The Ban Rawiang Silk Weaving Group produces handwoven silk using traditional techniques passed down over generations. While the craft itself remained strong, the group lacked a distinct pattern that clearly represented their village. Existing designs relied on motifs adapted and duplicated across the region, making it difficult to differentiate their work, articulate identity, or protect it from imitation.

The challenge was to develop a pattern that could function as a shared cultural identifier while remaining compatible with traditional weaving methods and meaningful across generations.

Surin Provincial Government & Rawiang Silk Weaving Group

Surin, Thailand


Futures

Ethnography

Participatory Design

Our approach

Our approach

Ethnographic Research

We conducted field-based ethnography through conversations and observation, following the full silk-making process: silkworm cultivation, thread extraction, dyeing, mudmee pattern tying, hand weaving, and post-production circulation.

This revealed how knowledge, meaning, and value are sustained through repetition, shared routines, and intergenerational transmission.

Systems Mapping

We mapped the wider silk ecosystem to understand where materials come from, who contributes labour, how patterns circulate, who purchases the silk, and how cultural and economic value moves beyond the village.
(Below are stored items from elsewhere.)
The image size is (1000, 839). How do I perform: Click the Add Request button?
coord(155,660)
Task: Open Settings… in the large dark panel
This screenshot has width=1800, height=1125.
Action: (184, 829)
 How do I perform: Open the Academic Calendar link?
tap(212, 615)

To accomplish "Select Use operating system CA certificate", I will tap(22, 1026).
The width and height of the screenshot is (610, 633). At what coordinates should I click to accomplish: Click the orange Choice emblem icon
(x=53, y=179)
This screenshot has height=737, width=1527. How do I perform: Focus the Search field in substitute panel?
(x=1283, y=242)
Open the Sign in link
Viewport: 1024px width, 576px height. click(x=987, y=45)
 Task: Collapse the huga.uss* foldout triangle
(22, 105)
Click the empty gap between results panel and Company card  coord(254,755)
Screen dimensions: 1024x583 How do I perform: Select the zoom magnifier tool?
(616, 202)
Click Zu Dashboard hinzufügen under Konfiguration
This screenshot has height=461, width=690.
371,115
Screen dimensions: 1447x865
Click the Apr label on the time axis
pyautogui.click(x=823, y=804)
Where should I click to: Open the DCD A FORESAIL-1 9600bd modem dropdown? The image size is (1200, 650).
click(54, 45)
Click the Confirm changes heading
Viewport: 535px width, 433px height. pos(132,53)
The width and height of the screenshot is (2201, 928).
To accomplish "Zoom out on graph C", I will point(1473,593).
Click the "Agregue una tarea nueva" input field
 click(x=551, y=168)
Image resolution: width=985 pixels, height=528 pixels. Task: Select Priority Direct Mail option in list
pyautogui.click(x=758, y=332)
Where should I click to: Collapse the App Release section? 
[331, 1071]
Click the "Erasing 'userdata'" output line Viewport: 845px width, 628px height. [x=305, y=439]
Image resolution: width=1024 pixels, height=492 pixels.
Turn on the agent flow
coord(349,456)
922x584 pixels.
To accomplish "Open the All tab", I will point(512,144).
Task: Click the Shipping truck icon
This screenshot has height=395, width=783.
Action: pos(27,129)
The map highlighted gaps in authorship, recognition, and long-term governance with the pattern being a strategic intervention.

Community Interviews & Identity Mapping

Through interviews with weaving leaders and senior members, we explored what the community considers meaningful, distinctive, and worth carrying forward. Key themes emerged around local ecology, music, technique, and economic sustainability.

The process surfaced differing views on future identity, allowing the design to hold multiple interpretations rather than forcing consensus.

Co-Design & Pattern Development

Using the traditional 25-row weaving grid as the base, we co-designed a pattern with the weaving group. The final design integrates an eight-petal floral motif derived from the Rawiang flower and rhythmic geometric elements inspired by local drum patterns.

Design decisions were tested against technical feasibility, symbolic meaning, and long-term legibility.

Intellectual Property & Governance Strategy

The pattern was registered as applied art (ศิลปะประยุกต์) under Thai copyright law. A perpetual, royalty-free licence was granted to the Ban Rawiang Silk Weaving Group, ensuring exclusive community use while preventing external misuse.

Outcomes

Outcomes

A distinctive silk pattern recognised by the community as representing Ban Rawiang

Shared clarity on village identity and long-term cultural positioning

Increased confidence in presenting the silk to external markets and institutions

Impact

Impact

Future Readiness · Cultural Sustainability · Economic Differentiation

The project strengthened the weaving group’s ability to make decisions about production, collaboration, and representation. Through the process of reflection and co-design, the pattern became the community's a long-term cultural asset, supporting both economic resilience and intergenerational continuity.

Beyond the artefact itself, the project demonstrates how futures-informed design, ethnography, and systems thinking can support communities in shaping their own long-term trajectories.